Put it all in a medium sized food processor and voila.

I prefer my hummus thin.  That's the first hummus I tried and has always been my favorite.  Most recipes call for the a small amount of liquid from the garbanzo bean can.  Nope, put it all in.

For a recipe this size, online recipes call for 1/3 cup tahini.  While I learned from the chef not to measure, I would say that I put about 1 cup of tahini per batch and would feel comfortable adding more.  Tahini is delicious by itself.  I don't mind if a little garbanzo bean gets mixed in with it.  I don't recommend tahini that comes in a can.  It can be notoriously hard to mix once separated and the canned variety separates a lot.  Sometimes, that's all you can find though.  You make do with what you get.

I find that olive oil tastes good by itself.  Using that logic, I drizzle a lot of olive oil into the food processor while blending.  I just make sure that the hummus is a smooth consistency and forms the equivalent of soft peaks.

Wednesday, March 9, 2011

Great Harvest Bread Co.

VERDICT: Come for the delicious bread, leave for the atmosphere.

I really like Great Harvest Bread Co.  They do regular sliced bread a service, by making it fresh, preservative free and delicious.  The difference between Great Harvest Bread and Panera is dramatic.  Great Harvest shies away from croissants and danishes.  Instead they focus on white, wheat, and various other basic sliced breads.  They are really good though.  It really makes you detest going back to the normal grocery store fodder.  The downfall, as is with quality, is the price, about $5-$6 per loaf.  They also have cookies and a few bready desserts.
Part deux of this review really has to focus on the experience and atmosphere.  First, I was really excited to find a Great Harvest over by my Costco on Decatur.  I forced Greg to pull over and rush in.  However, there was a group of six or so teenage n'er-do-wells also approaching the store at the same time.  I was determined to get to the store before them and told Greg to hurry or they were going to beat us to the door.  He said, "don't worry, they'll eat up the free samples and you'll get a fresh loaf to sample".  He just said that because he is a lollygagger and hates to "pick up the pace".  I must be getting old since I've already used the terms "n'er-do-well" and "lollygagger" in this post.  Anyway, I let the hooligans beat me to the store.

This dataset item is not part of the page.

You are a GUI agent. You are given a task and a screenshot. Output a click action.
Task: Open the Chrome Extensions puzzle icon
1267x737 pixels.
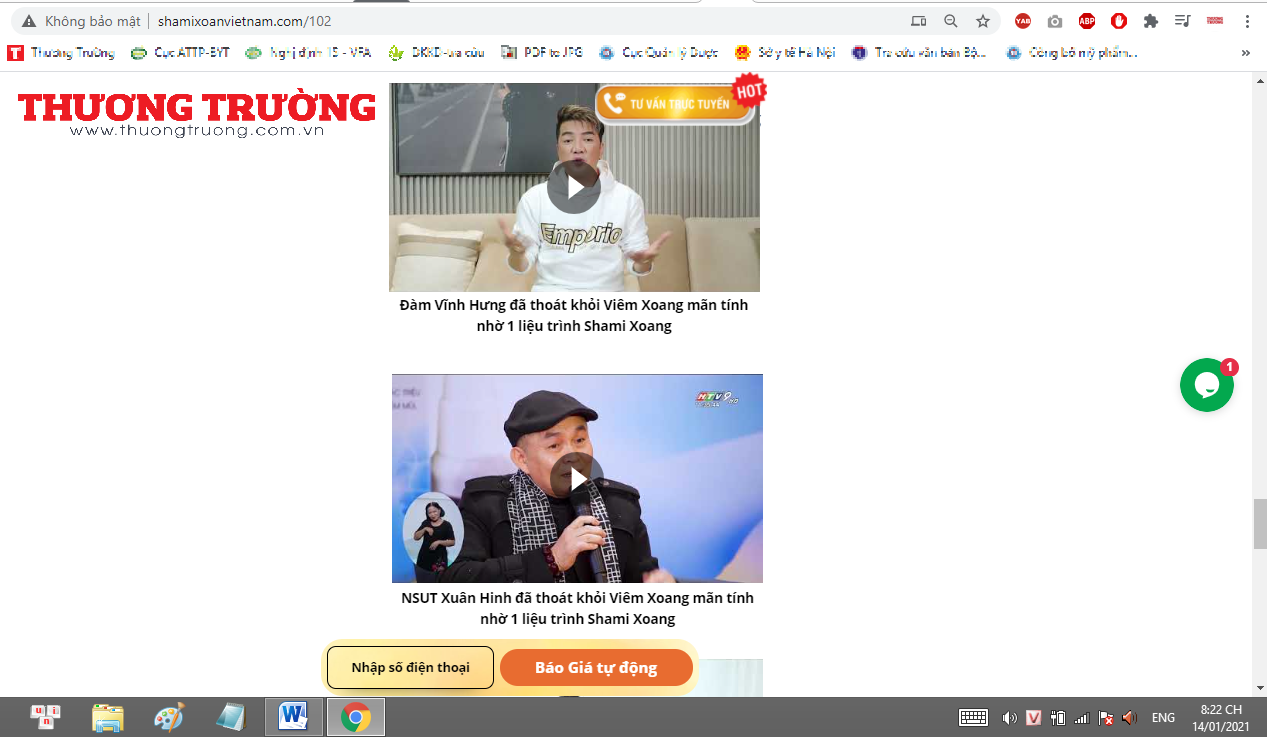(x=1151, y=21)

Inside the narrow store, the teenagers turned out to be less of a threat.  It appeared to be closeted gay boys with their Christian-youth-group-approved girlfriends out having a wild time by venturing to the bread store to get a couple of sandwiches and get an inappropriate amount of free samples.  You know, basically being complete rebels.  They were kind of too outwardly excited about their bread samples in a wholesome way, saying things like "I love bread" and "bread rocks".  It was like those Totino pizza roll ads where the kids wax feverishly about their love of frozen food.

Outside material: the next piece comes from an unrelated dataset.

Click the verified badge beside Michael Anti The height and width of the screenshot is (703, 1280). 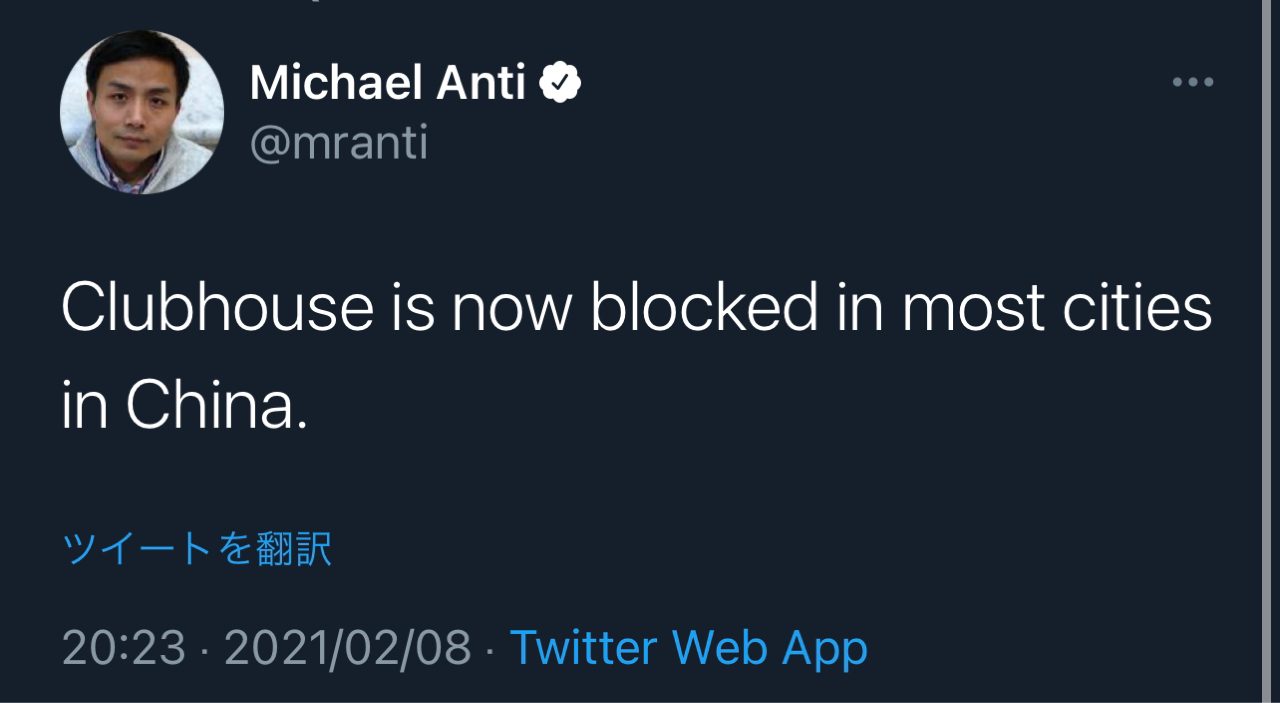pos(561,82)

This process actually took a long time, giving me an ample amount of time to give Greg the I-told-you-so eye for being a lollygagger.  Something I'm sure he was oblivious to noticing.  During this time, I was also able to look around at all of the customers sitting at tables.  There were quite a few of them.  I would say at least ten people scattered through the sitting area.  Then it struck me as being incredibly odd.  Every single person was facing the counter.  Every single person was not eating, drinking, or talking.  They were just staring at the counter.  I felt this existential feeling like I was starring in Sartre's "No Exit".  They were the audience and I didn't know that I was in the play.  It was bizarre.  I know, I know, I often accuse restaurants of being cults, as in crEATe and the nearby Salad Creations, but I think I'm on to something. It was odd.  I have no idea what is going on there.

In any case, I get the counter with my Dakota wheat bread (sooooo gooood).  I get my choice of free samples and the girl behind the counter offered me the heel of the bread.  Those n'er-do-well, hooligan, gays and their beards stole my chance for a decent sample.  And Greg's lollygagging didn't help either.